For a specific example, consider Moore's law, the notion that the density of semiconductors on a computer chip will double every two years or so. Moore's law turned 50 a few years ago, and as I noted at the time, it's been getting more and more expensive and difficult to keep doubling the density of chips. As Bloom, Jones, van Reenen and Webb write: "In particular, the number of researchers required to double chip density today is more than 18 times larger than the number required in the early 1970s. At least as far as semiconductors are concerned, ideas are getting harder to find. Research productivity in this case is declining sharply, at a rate of 7 percent per year."
Or how about agricultural crop yields? The green lines show the number of researchers, rising; the blue line shows agricultural productivity growth, falling.
Or how about inventions of new drugs? The authors write:

New molecular entities (NMEs) are novel compounds that form the basis of new drugs. Historically, the number of NMEs approved by the Food and Drug Administration each year shows little or no trend, while the number of dollars spent on pharmaceutical research has grown dramatically ... We reexamine this fact ... The result is that research effort rises by a factor of 9, while research productivity falls by a factor of 11 by 2007 before rising in recent years so that the overall decline by 2014 is a factor of 5.
Or how about reductions in cancer? Yes, death rates for cancer are falling, but research into fighting cancer has been rising quite rapidly. As a result, it seems to be taking more and more research publications about cancer and more and more clinical trials to reduce cancer deaths by an equivalent amount.
Based on these and other examples, the authors write: "[J]ust to sustain constant growth in GDP per person, the United States must double the amount of research effort every 13 years to offset the increased difficulty of finding new ideas."
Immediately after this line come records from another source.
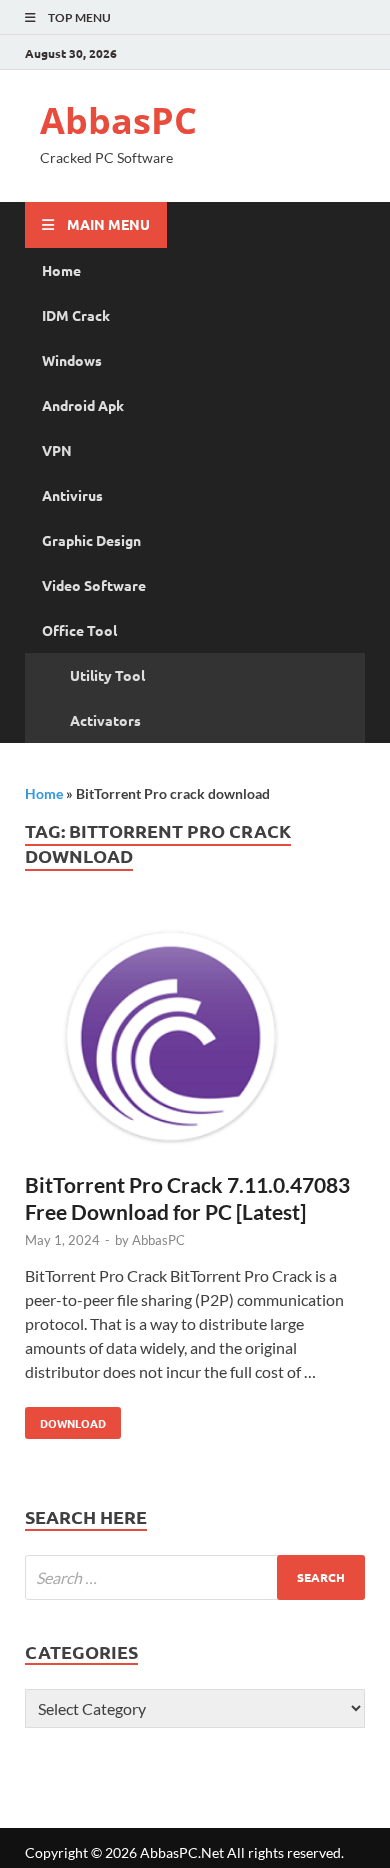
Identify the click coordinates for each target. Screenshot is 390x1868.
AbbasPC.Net (182, 1852)
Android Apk (83, 405)
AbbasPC (118, 120)
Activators (105, 720)
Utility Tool (107, 675)
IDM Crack (76, 315)
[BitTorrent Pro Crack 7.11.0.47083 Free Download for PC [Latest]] (195, 1040)
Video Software (94, 585)
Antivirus (72, 495)
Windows (72, 360)
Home (61, 270)
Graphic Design (91, 540)
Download (65, 1419)
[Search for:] (195, 1577)
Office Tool (79, 630)
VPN (57, 450)
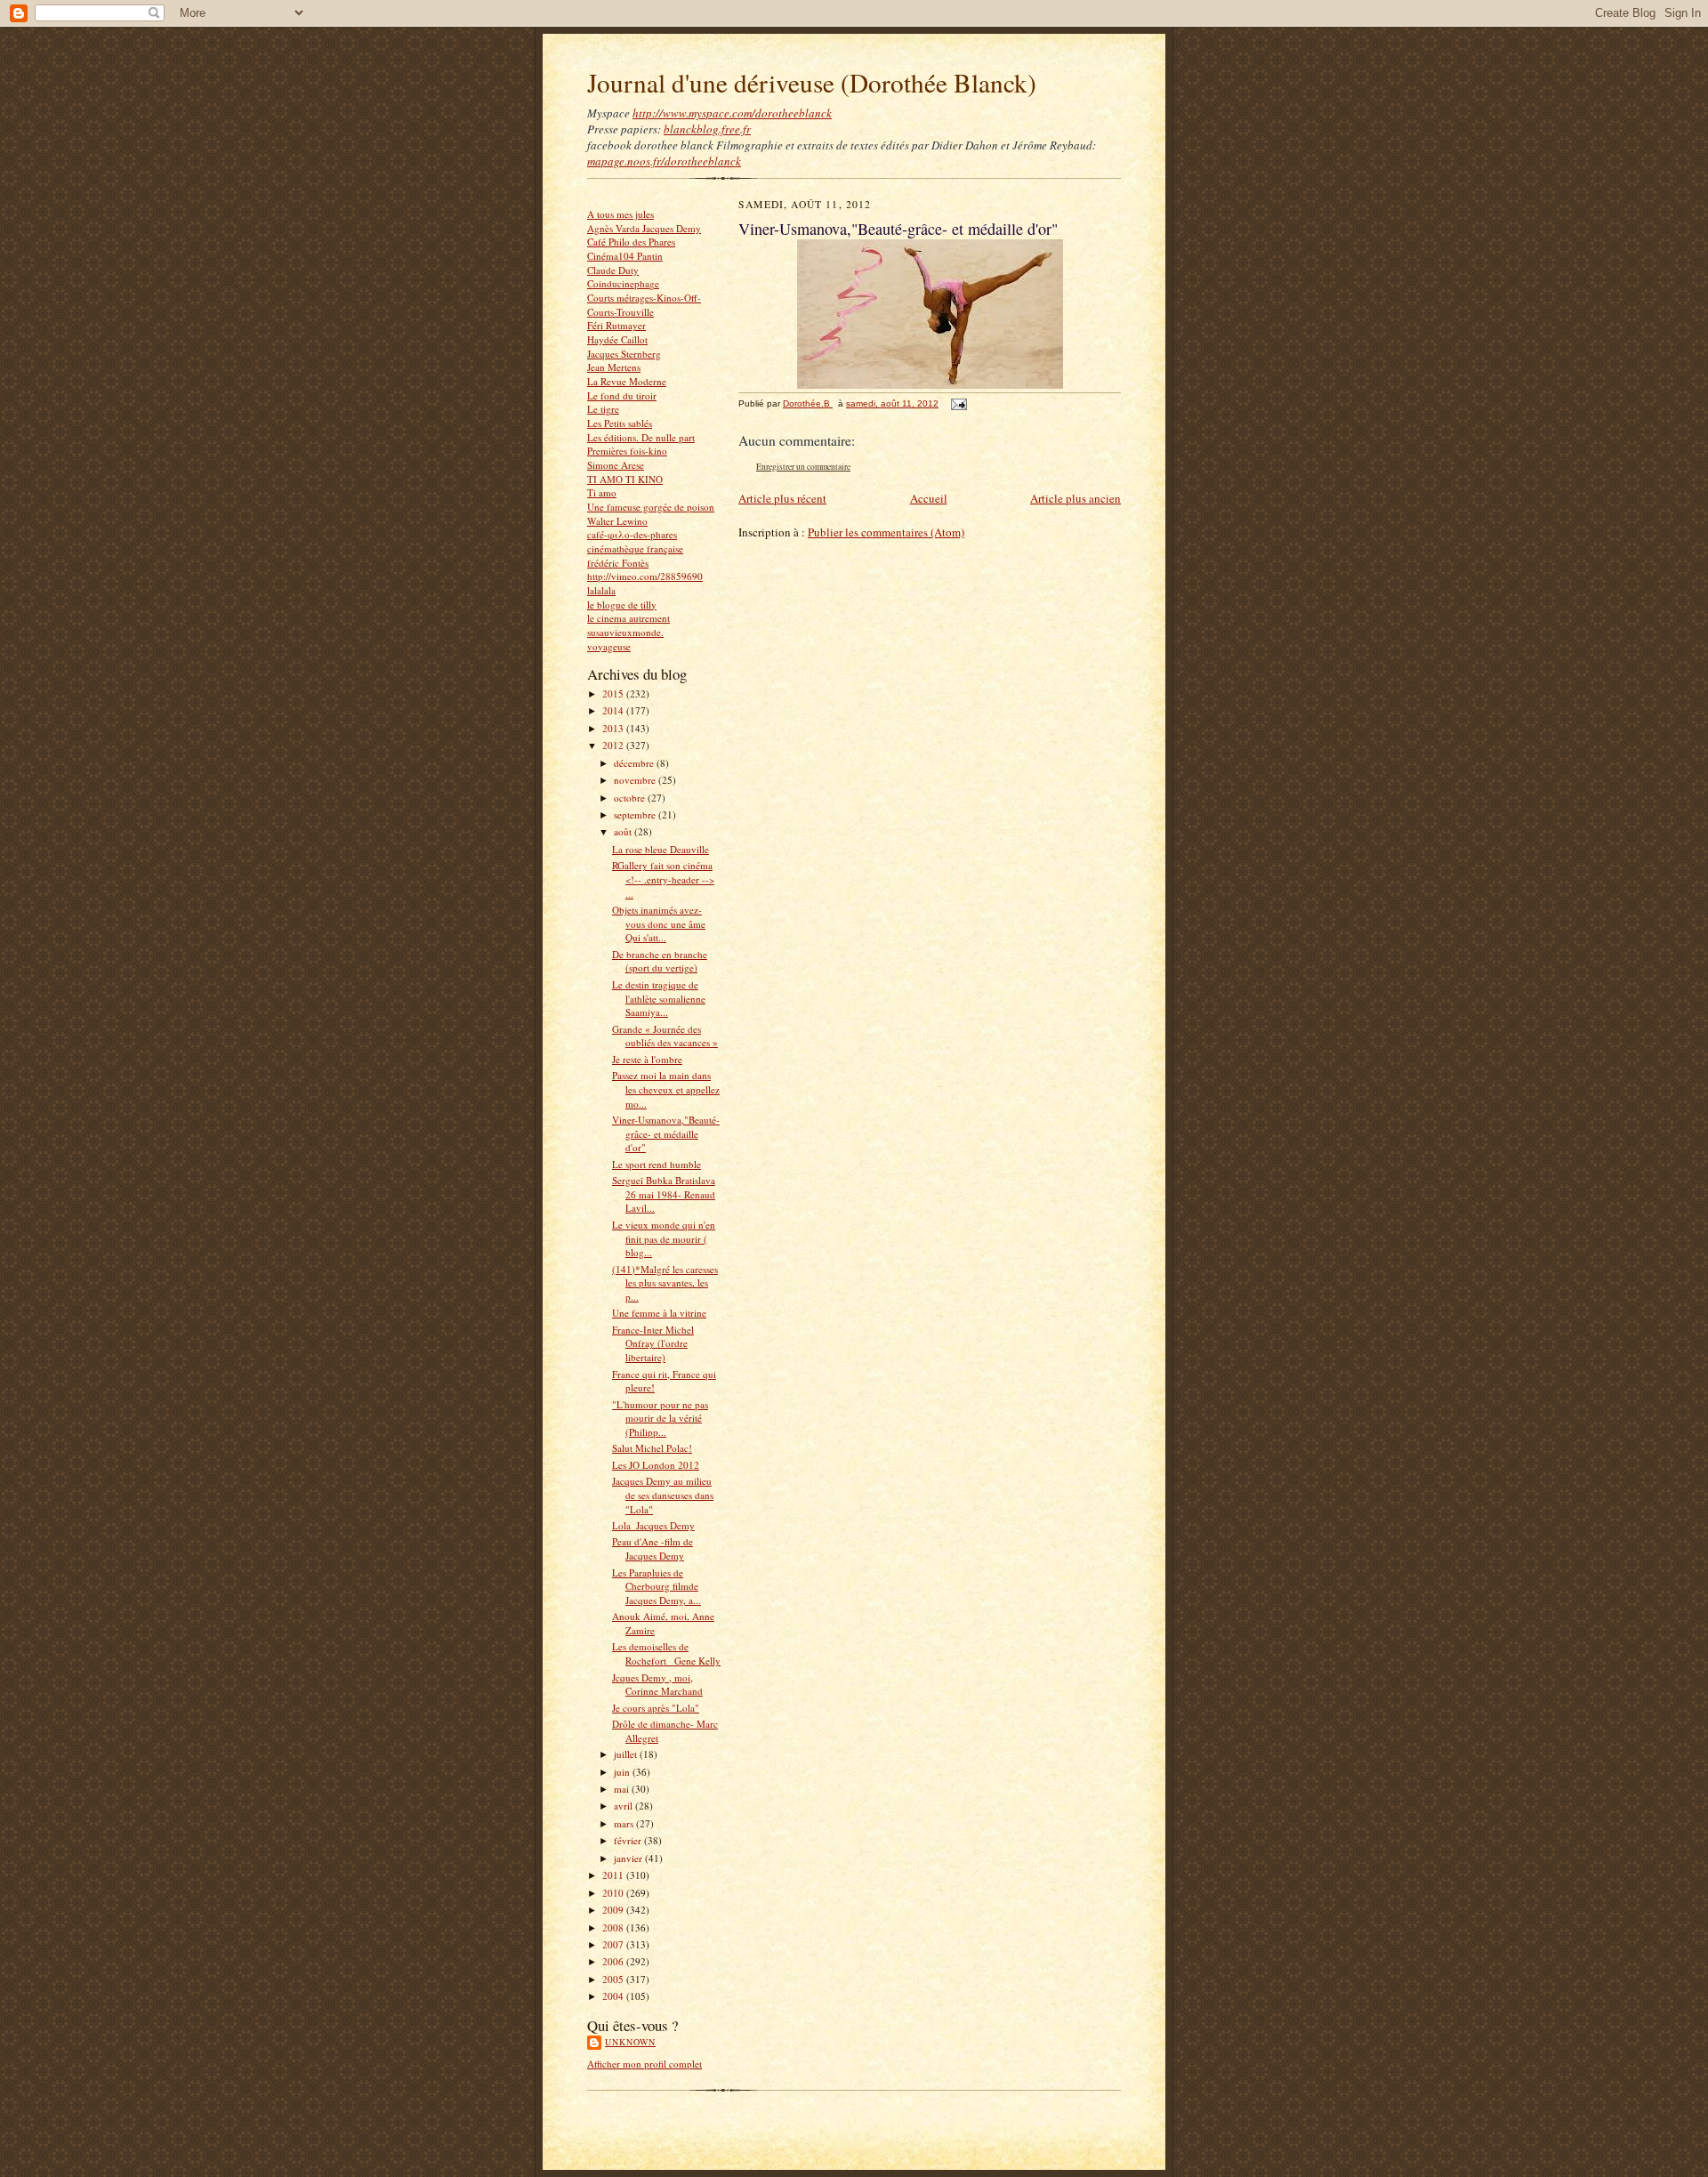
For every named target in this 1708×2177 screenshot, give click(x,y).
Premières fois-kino (627, 450)
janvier (629, 1858)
In the fashion of honest academics, the authors note in a number of places and in a number of ways that examples like these don't prove conclusively that it's becoming more costly to find ideas and harder for research to boost productivity. For example:

  • Perhaps the measured growth of GDP doesn't capture many of the gains that are happening, like free or zero-marginal-cost access to so many goods and services over the internet. 
  • Perhaps  there are other examples measures of the gains from research would be rising, not falling. 
  • Perhaps Moore's law is a bad example, because it involves running into physical  limits, and thus isn't representative of other research efforts. 
  • Perhaps we are doing fine at discovering new ideas, but our economy is doing a poor job of turning these ideas into commercial products and at diffusing the ideas and products across a wide spectrum of industries and companies. 
  • Perhaps the shift away from "basic research" funded by governments and toward applied research largely funded by companies has reduced the number of big new ideas. 
  • Perhaps more firms are using intellectual property as a defensive technique for warding off competition rather than as a method of moving forward with productivity gains. 
  • Overall US R&D spending has been pretty flat for several decades at about 2.5% of GDP, and maybe that's the measure of "research" on which we should be focusing.
  • Perhaps there is some technology threshold for technologies like artificial intelligence, such that once that threshold is reached, very large productivity gains will then be possible, but we just haven't hit the threshold yet.   

You can probably add some possibilities to this list. But the weight of the argument from Bloom, Jones, van Reenen and Webb is that if we want technology and new ideas to ride to our rescue in a variety of areas--productivity growth, reducing pollution, improving health care and education, and many others--we need to step up our efforts considerably.